Ret2Win
Last updated
Last updated
The first step in writing a ROP string is determining the buffer size of the program we're targeting. This can be achieved by generating a pattern string to calculate the size of the buffer. In this case, I used the cyclic command located within pwndbg. Pwndbg is a GDB plugin that makes exploit development easier. When running this command, it will output a string with distinct sections that can be sent to the command again to calculate the size of the buffer.
Running the program in pwndbg and using the string generated with pwndbg will crash the program. Once the program crashes, pwndbg will automatically show the registers at the time of the crash. This is used to help troubleshoot the ROP chain; here, we'll look at the value of the RSP register to determine the length of the buffer.

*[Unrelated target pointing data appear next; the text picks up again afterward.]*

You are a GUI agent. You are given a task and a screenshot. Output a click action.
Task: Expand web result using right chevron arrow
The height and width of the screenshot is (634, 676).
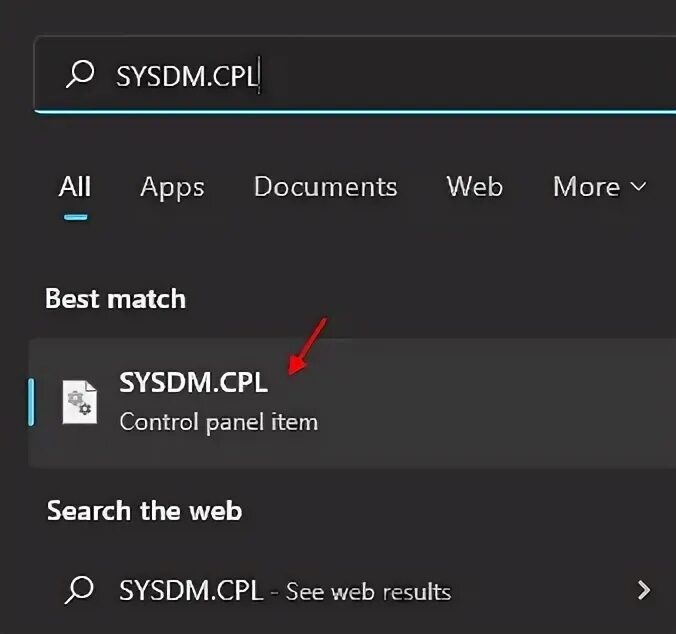pos(644,590)
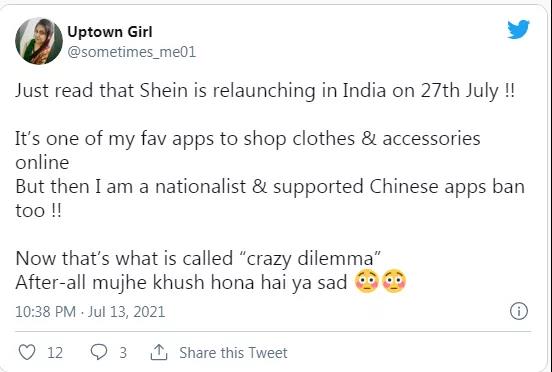Screen dimensions: 552x372
Task: Click the Twitter info circle icon
Action: pyautogui.click(x=519, y=311)
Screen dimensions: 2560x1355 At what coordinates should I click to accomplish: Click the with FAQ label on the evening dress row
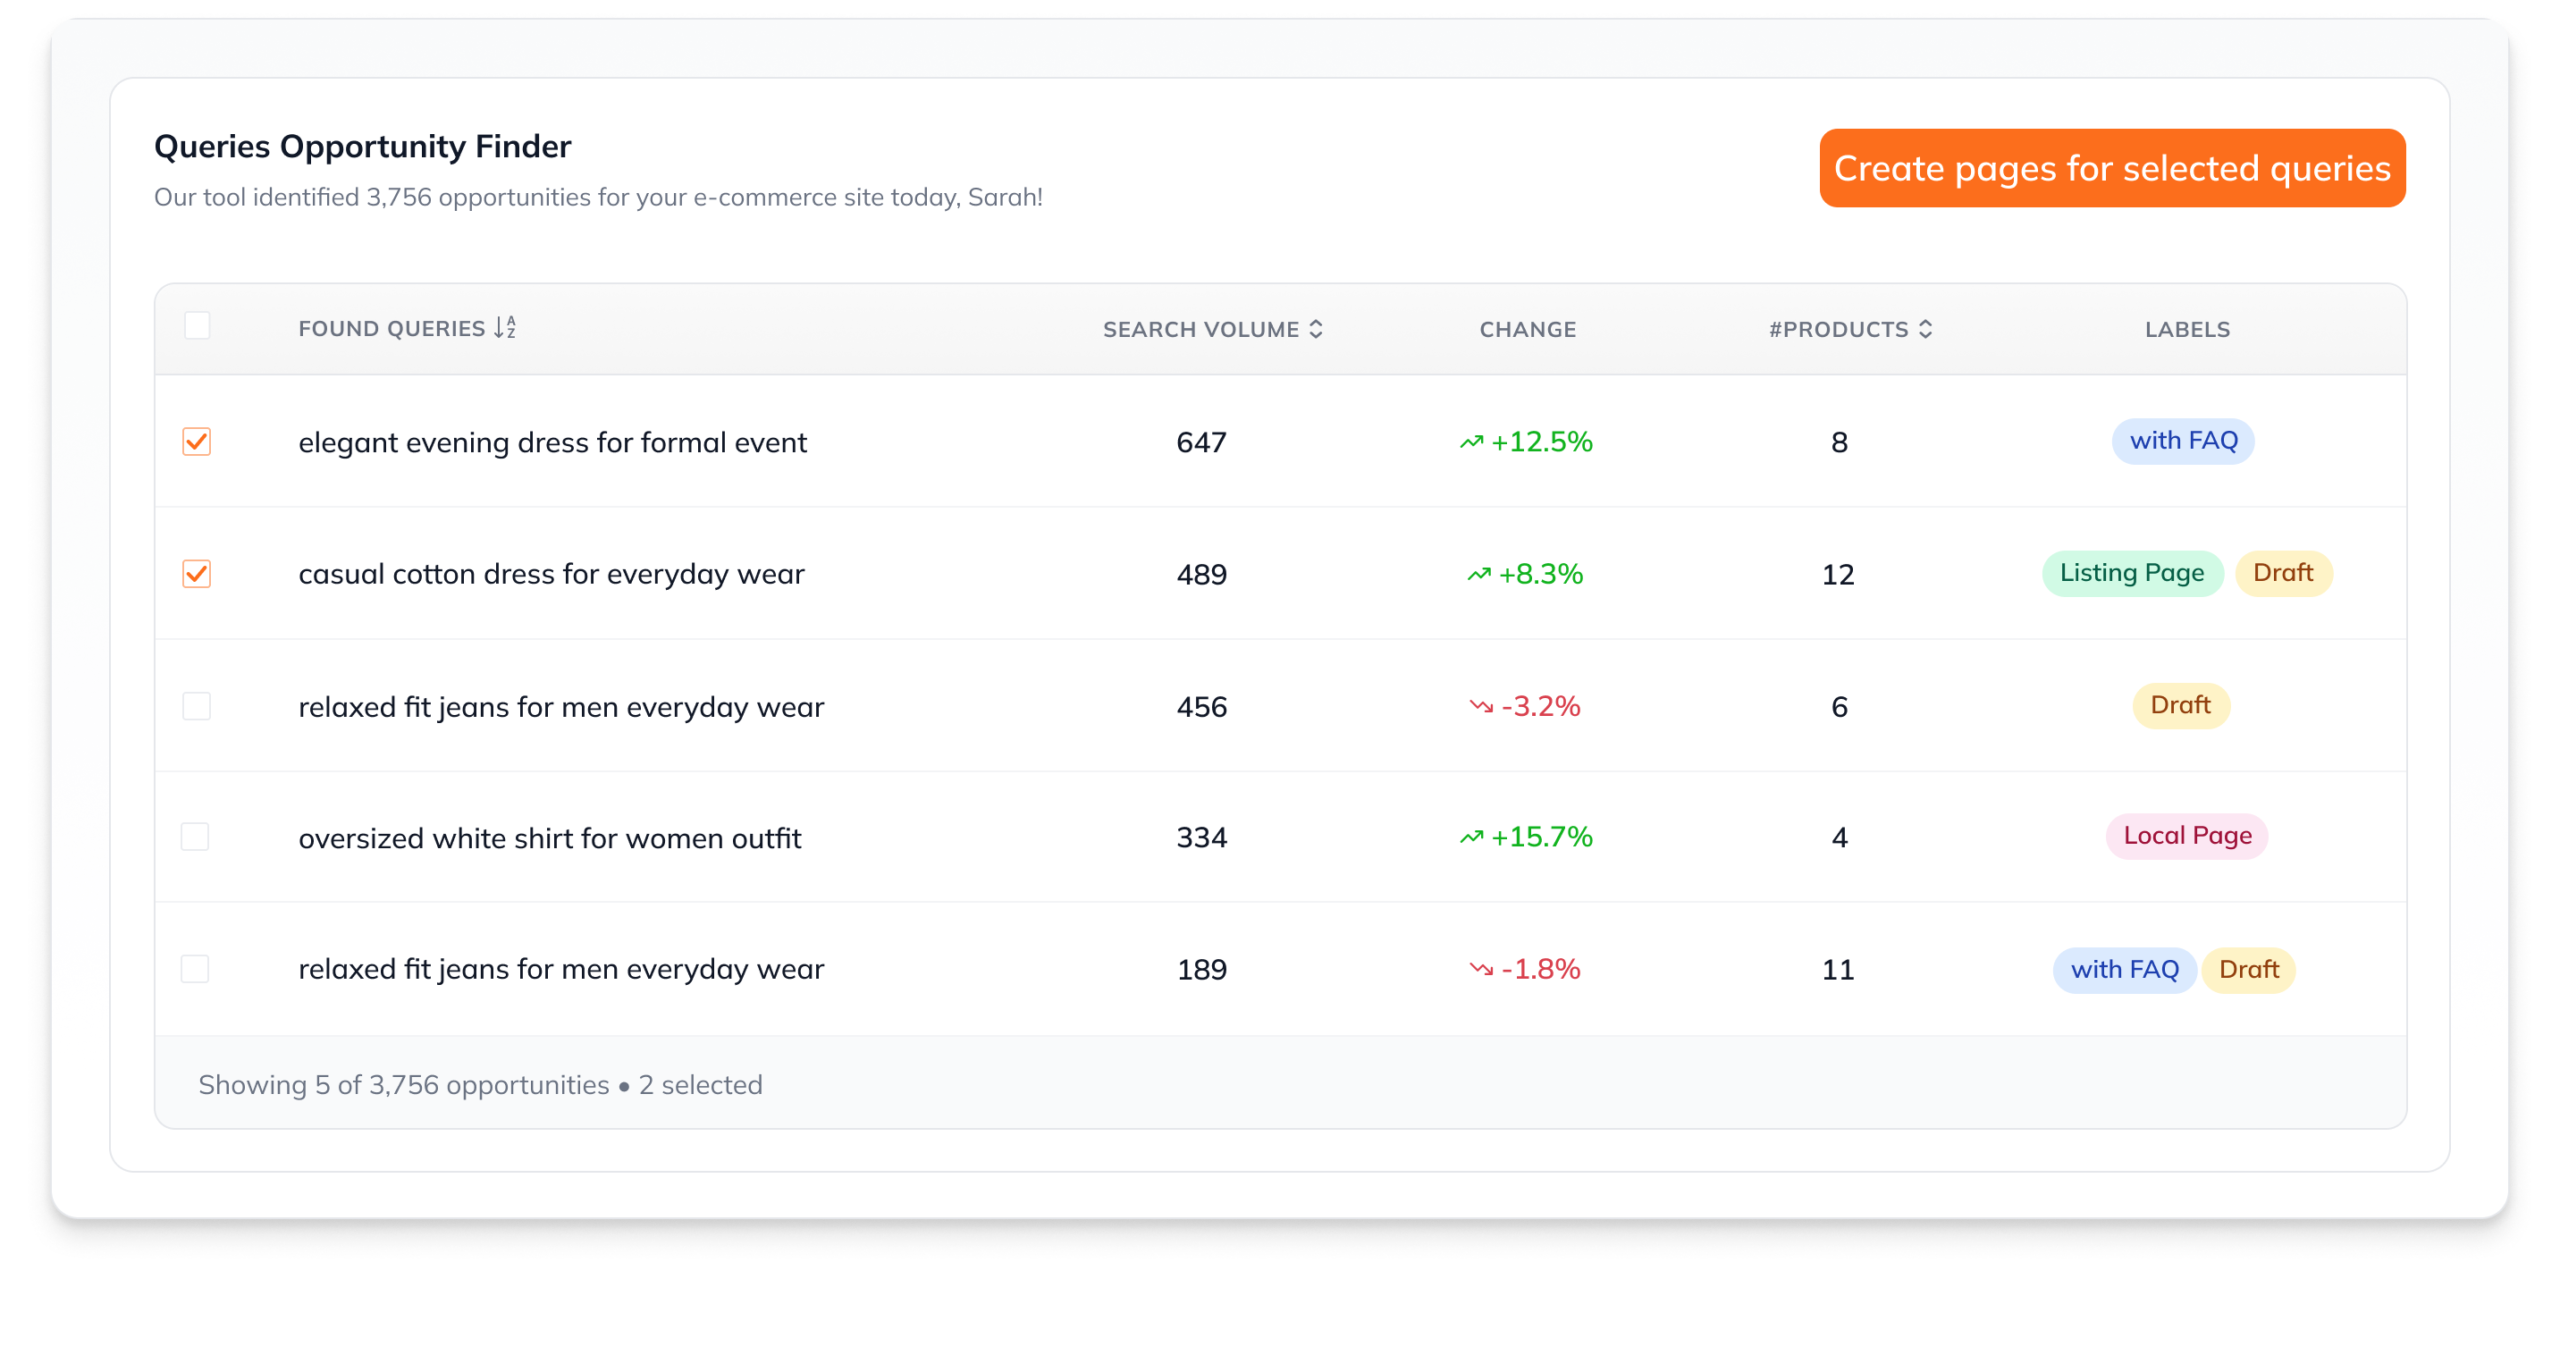(x=2183, y=441)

Now that we have the value of RSP at the time of the crash, we can use that to calculate the size of the buffer. We do this by sending the value back to the cyclic command with the -l flag to locate the string.
With the size of the buffer known, we can now control the program execution; the next step is to locate the ret2win function. This can be done using radare2 by listing the functions in the program using the "afl" command within radare2.
The final step is to combine the information gathered about the program to create a working ROP string. I chose to utilize the pwntools framework to simplify the process; pwntools features a few quality-of-life functions to make building and running ROP exploits slightly easier. One of the functions used to make building ROP strings easier is p64(), this function will take a hex address and pack it into a 64-bit LSB address. Another quality-of-life feature that pwntools has is the ability to load, run, and pass arguments to a program. The script starts by importing pwntools and defining the location of the ret2win function using p64(). Next, the ROP chain is built. First, the buffer is filled with 40 "A"s, and then the location of the ret2win function is added to force the program to call ret2win. Lastly, the program is loaded, the payload is sent, and the response is received and decoded.
Running this script will output the flag to the terminal.